Thanks for the wonderful feedback...Very much appreciated & Very much needed.
Thru some of it, I read, being nice to him, staying off of his back... I choked a bit on that...
Im usually a 24/7 non stop talker, I think I even talk in my sleep...lol But last night & today...I cant even find words to discuss with him. Dont know if Im speechless or on the verge of vomiting...
We do work together, thats an issue...Financially home/business his behavior & his wonderful thinking process has put all of it in a bind.
Today he finally got out & looked for work (sober), found 1 (service repair) job and come running into tell me like a little kid...
(( I thought to myself )): Wow...Dead Brain Cells Going On In There... Like what, am I suppose to clap my hands, because you found a job?? After almost 2 months off, drunk, and I have been supporting that financially and your excited over 1 job...WTH????
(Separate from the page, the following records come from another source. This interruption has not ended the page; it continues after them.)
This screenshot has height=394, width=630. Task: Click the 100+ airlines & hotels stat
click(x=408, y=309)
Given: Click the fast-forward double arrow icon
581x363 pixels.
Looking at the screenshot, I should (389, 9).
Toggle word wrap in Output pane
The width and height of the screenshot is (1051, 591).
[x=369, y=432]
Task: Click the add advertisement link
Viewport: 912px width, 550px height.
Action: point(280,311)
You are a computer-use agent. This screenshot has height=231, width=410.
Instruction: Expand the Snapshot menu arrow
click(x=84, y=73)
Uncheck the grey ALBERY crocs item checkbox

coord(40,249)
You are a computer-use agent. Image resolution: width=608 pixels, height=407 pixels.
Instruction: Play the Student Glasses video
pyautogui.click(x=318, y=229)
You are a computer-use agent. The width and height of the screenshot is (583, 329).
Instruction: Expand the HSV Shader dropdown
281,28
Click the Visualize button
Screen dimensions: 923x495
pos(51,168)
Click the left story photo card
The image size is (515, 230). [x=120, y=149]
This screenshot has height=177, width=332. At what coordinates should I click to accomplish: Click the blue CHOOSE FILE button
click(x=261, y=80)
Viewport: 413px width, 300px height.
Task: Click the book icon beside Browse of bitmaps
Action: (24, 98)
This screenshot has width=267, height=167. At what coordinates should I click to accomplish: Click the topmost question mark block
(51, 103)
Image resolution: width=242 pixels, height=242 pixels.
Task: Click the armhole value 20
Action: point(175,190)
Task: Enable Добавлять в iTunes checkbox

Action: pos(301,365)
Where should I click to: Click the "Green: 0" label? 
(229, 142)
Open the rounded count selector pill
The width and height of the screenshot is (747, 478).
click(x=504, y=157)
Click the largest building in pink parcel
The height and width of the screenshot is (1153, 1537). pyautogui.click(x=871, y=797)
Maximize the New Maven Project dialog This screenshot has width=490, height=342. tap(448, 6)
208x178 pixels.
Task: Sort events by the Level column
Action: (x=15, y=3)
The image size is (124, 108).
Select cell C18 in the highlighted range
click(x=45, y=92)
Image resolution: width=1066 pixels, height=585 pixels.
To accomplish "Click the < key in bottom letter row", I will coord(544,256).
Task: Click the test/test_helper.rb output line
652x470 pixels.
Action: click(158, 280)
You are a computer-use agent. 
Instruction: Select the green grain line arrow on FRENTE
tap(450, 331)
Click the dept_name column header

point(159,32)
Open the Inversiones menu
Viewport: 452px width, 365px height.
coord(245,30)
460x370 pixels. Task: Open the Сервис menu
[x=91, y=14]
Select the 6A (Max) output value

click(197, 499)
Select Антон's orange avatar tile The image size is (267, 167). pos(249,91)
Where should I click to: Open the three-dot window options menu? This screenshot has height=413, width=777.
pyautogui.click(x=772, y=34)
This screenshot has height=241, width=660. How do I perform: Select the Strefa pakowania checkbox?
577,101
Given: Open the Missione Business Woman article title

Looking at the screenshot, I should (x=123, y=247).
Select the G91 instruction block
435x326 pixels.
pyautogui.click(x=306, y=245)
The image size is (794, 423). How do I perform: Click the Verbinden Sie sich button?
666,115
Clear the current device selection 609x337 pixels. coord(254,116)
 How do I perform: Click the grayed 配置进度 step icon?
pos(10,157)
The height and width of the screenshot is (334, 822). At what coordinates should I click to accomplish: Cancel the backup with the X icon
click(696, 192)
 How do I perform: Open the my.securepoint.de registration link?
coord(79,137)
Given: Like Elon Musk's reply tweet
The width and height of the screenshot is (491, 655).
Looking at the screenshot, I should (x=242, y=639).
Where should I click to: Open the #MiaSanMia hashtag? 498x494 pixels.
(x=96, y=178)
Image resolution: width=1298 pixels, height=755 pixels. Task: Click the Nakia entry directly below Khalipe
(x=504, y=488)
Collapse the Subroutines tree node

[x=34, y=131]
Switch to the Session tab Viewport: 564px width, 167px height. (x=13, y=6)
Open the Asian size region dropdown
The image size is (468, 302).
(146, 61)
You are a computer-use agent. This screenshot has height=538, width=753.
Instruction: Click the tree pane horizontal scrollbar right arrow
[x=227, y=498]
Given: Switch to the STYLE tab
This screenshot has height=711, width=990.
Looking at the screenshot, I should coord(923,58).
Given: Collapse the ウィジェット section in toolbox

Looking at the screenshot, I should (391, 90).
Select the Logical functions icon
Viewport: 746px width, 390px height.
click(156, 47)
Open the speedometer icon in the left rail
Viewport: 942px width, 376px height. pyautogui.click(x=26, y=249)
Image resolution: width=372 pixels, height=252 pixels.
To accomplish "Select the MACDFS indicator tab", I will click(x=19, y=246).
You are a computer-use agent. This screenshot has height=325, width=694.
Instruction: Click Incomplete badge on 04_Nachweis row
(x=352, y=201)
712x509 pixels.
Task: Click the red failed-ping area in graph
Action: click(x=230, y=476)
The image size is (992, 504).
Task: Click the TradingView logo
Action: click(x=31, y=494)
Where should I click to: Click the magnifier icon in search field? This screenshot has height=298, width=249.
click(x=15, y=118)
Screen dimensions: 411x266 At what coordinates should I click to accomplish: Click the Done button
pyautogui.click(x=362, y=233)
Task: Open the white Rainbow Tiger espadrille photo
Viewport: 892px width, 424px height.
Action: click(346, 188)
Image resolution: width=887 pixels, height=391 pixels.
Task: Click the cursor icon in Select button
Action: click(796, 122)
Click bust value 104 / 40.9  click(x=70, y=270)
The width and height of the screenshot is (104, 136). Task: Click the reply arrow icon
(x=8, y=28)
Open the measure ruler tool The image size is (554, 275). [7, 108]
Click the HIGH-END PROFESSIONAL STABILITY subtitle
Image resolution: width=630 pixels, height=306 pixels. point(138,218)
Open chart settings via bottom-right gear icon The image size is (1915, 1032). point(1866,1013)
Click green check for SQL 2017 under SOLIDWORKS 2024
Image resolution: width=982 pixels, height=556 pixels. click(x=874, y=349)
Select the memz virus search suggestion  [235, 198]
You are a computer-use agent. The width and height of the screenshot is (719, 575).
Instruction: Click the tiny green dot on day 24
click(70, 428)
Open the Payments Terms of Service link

I think if I put a ad in the newspaper for a husband that read: Wanted Husband: You will have no worries You can drink all you want You can Verbally Abuse My Kids & Me You can buy Anything You Want You can Travel Anywhere you want You dont even have to work, cook or clean I wont bring my family or friends around so you can enjoy your time just with me I will do all of the shopping & yard work I will find you jobs I will wash your clothes I will buy my own Christmas, birthday presents You can o to a $10,000 rehab & I will pay for that too & AA once in awhile I will pay your taxes and.... I will even put fresh sheets on your bed ....
Kimmy it is all of that and more... Your cap is about to blow off so look at this suggestion. Drop what you are doing...go out in the back yard or somewhere thats clean so you can't hurt anyone and yourself and ....throw the biggest tantrum you know how to do. Remember how you did it when you were a kid? Now go do a BIG KID tantrum!! After it is done? straighten out your clothes and hair and come back in the house and have a treat and smile.
I use to do it...It works. I even use to do mine in public...malls and parking lots and stuff like that and no one seemed to even notice... Go tantrum.
Kimmy you may not believe this right now but you are going to be okay , You have a sence of humor left altho it be a little sarcastic around the edges you got one and thats alot more than I had when I got here .. I understand your anger but all its doing is ruining a good day and it will get you know where . go to your meetings talk it out with people who * get you * read all you can in our literature about anger and resentments find a page u can work and do what itsays to the best of your ability and life will get better .
Kimmy I just want to applaud you.....where would we be if we didn't put a little humor in our situations! I have to or I would go crazy. I personally refer to my AHboyfriend as Tom (he thinks he looks like Tom Brady) and his parasite. Cause alcoholism is kind of like a parasite, it sucks the life out of those you love, but it's on the inside and it make take them a long time to realize they have one ;) The humor works for me because I am a writer and I blog....a lot. But that is my peace, my place to vent, my writings. But laughter no matter how dark, is always the best medicine!